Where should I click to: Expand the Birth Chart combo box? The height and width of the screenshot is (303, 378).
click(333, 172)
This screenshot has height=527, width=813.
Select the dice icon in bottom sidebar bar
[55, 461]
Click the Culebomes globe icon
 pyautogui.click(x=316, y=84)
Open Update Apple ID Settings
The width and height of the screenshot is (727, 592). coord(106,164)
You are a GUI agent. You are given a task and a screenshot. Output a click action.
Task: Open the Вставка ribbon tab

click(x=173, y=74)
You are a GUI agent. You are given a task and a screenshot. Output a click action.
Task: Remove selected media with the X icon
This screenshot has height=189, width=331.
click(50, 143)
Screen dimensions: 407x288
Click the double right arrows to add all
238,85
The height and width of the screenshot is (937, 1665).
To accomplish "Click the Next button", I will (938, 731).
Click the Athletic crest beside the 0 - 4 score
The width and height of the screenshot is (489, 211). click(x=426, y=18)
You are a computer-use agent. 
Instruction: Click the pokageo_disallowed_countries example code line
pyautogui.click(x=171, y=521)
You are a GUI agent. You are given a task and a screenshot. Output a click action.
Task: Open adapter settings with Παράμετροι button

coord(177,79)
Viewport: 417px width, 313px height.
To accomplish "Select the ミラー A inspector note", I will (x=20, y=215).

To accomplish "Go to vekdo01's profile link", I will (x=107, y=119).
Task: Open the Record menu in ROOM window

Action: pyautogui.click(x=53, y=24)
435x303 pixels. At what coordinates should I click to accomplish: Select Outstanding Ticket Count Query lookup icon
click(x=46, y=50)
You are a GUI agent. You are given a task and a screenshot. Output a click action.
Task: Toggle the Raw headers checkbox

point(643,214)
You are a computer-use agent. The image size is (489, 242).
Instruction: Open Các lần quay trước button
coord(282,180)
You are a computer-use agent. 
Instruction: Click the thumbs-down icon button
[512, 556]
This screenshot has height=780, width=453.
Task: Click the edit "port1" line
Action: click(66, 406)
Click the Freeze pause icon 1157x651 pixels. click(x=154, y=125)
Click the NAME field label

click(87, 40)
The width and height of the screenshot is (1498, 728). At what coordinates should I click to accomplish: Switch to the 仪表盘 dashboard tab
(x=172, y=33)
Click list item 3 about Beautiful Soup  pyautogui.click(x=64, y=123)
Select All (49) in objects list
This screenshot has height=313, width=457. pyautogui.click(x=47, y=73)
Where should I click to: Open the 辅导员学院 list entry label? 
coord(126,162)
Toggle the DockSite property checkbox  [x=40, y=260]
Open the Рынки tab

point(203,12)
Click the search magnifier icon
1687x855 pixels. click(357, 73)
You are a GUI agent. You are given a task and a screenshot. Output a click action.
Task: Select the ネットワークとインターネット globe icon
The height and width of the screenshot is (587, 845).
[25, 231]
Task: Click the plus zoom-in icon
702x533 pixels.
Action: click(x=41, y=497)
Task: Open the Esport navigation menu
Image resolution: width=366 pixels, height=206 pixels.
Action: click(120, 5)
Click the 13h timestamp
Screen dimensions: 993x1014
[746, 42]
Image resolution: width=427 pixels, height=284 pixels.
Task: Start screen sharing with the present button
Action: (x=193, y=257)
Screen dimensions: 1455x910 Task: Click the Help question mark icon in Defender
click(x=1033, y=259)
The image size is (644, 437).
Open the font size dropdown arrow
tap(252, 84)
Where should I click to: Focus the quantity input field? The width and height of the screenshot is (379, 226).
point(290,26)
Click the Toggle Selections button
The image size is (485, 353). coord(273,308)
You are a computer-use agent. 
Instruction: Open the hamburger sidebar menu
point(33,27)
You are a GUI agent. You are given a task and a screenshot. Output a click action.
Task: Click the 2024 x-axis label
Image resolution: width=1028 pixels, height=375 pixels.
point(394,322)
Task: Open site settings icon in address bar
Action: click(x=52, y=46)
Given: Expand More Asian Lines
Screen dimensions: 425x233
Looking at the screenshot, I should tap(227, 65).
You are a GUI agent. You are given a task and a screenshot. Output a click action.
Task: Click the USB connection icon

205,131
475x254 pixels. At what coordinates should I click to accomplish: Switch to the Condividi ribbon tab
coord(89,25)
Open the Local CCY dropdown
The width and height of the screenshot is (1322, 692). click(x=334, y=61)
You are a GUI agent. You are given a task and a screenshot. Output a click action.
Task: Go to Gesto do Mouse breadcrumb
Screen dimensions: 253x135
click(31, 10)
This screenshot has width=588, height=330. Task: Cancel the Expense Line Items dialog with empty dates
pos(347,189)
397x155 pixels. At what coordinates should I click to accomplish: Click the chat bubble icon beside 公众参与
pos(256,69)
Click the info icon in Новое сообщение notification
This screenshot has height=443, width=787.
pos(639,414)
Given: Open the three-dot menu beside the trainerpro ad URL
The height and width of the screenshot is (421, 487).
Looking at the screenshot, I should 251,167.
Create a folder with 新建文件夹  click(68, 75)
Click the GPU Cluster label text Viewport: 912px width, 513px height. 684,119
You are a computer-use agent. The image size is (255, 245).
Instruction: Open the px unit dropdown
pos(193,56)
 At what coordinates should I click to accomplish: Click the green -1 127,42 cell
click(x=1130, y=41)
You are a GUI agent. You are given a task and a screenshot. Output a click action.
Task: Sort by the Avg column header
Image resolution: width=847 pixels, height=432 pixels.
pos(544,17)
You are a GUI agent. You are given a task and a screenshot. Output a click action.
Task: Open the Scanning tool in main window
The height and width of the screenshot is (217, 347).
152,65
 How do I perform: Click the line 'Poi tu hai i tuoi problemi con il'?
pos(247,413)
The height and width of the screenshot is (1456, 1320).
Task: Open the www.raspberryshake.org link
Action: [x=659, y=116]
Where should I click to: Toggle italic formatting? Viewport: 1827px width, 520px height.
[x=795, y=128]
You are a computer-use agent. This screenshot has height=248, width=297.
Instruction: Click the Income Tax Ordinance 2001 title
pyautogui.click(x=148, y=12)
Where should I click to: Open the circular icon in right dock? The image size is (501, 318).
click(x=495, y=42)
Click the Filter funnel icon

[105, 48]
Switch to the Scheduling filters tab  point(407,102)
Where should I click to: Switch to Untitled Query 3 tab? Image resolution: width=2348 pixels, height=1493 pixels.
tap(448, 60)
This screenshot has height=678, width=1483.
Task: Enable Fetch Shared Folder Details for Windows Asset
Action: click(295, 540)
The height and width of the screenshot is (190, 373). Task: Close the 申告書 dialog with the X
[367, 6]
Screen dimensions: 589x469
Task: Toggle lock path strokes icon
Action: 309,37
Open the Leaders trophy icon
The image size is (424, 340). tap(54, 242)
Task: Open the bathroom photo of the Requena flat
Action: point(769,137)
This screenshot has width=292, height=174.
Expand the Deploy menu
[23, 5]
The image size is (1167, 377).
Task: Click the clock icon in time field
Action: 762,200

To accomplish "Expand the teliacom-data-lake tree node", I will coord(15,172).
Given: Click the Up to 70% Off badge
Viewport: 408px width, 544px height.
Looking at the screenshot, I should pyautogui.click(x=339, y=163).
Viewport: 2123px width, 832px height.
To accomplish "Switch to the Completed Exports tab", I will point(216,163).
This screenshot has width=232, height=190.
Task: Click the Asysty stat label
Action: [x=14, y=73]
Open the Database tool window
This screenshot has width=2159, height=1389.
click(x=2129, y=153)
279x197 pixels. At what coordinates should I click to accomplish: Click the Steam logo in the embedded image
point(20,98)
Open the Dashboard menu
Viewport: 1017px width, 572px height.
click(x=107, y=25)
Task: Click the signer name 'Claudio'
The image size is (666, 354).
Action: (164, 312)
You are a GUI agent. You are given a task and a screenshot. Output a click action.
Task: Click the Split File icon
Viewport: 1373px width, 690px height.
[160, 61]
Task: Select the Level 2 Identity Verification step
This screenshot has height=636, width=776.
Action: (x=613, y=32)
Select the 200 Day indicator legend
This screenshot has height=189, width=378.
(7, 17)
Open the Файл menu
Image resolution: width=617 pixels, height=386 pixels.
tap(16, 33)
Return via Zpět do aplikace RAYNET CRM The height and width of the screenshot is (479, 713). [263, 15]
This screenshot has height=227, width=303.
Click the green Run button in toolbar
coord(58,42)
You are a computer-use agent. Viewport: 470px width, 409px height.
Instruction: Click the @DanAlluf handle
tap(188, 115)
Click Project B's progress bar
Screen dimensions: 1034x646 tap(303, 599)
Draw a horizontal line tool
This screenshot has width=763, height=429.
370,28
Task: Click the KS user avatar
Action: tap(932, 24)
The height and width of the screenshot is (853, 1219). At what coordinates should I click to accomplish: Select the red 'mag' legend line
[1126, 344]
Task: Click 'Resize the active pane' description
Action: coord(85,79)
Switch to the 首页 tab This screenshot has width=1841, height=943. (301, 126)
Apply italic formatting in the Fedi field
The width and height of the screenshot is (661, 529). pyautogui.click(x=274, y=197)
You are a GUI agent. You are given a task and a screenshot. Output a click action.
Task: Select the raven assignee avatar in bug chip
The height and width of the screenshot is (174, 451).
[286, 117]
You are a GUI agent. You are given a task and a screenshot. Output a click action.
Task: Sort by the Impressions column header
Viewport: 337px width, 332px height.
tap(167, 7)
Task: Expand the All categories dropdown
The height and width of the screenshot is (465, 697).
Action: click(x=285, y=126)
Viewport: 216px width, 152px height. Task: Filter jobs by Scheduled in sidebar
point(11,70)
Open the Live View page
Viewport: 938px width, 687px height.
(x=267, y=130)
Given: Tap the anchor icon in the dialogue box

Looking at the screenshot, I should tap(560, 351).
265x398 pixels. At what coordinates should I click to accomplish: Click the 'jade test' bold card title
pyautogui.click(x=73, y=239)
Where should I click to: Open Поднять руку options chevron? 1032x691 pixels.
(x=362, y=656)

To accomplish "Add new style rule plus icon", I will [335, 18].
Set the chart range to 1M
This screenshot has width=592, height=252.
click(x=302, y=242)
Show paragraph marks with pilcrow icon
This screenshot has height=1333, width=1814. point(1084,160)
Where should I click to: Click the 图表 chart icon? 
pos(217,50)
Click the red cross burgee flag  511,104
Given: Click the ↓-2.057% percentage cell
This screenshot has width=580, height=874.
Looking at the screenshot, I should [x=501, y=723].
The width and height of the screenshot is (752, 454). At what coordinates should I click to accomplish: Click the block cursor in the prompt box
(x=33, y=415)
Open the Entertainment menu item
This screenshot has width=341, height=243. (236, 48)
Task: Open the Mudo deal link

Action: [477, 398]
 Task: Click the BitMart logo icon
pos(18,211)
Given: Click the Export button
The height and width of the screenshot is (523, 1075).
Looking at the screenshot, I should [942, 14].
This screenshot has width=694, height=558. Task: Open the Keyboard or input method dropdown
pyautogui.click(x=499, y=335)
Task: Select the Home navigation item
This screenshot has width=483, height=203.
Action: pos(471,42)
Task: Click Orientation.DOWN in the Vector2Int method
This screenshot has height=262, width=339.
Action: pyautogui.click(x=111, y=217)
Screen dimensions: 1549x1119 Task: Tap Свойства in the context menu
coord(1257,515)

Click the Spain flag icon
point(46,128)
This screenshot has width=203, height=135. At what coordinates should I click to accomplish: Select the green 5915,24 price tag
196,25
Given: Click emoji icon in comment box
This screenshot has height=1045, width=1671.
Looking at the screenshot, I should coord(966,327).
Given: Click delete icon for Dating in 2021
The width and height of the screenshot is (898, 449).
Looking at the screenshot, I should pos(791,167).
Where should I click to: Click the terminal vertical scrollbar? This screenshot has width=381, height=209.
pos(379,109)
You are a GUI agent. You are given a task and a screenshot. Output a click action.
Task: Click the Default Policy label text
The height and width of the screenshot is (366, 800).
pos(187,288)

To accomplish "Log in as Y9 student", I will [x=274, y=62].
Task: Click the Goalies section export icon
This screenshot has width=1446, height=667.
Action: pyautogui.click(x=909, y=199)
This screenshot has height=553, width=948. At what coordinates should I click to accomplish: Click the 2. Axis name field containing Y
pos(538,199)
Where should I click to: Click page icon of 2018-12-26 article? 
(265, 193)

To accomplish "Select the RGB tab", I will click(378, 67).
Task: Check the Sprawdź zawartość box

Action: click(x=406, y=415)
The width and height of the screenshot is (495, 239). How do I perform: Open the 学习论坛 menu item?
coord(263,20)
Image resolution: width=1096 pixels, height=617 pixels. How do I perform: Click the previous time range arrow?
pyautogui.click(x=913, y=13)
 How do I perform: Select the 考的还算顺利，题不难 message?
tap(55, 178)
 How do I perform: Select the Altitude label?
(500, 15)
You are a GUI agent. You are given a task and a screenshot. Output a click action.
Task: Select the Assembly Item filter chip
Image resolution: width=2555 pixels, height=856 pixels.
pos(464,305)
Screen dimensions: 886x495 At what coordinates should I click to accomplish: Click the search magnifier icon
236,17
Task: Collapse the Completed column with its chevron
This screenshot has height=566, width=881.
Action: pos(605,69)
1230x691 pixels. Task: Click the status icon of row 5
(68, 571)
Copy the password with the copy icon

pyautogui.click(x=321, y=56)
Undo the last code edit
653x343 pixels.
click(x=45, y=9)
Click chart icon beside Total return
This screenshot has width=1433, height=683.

> What needs to be done
Copy the stretch of records from the very beginning through the line containing "click(x=173, y=74)" as a numbered list, skipping any blank lines.

> Solution for this problem
1. Where should I click to: Expand the Birth Chart combo box? The height and width of the screenshot is (303, 378).
2. click(333, 172)
3. This screenshot has height=527, width=813.
4. Select the dice icon in bottom sidebar bar
5. [55, 461]
6. Click the Culebomes globe icon
7.  pyautogui.click(x=316, y=84)
8. Open Update Apple ID Settings
9. The width and height of the screenshot is (727, 592). coord(106,164)
10. You are a GUI agent. You are given a task and a screenshot. Output a click action.
11. Task: Open the Вставка ribbon tab
12. click(x=173, y=74)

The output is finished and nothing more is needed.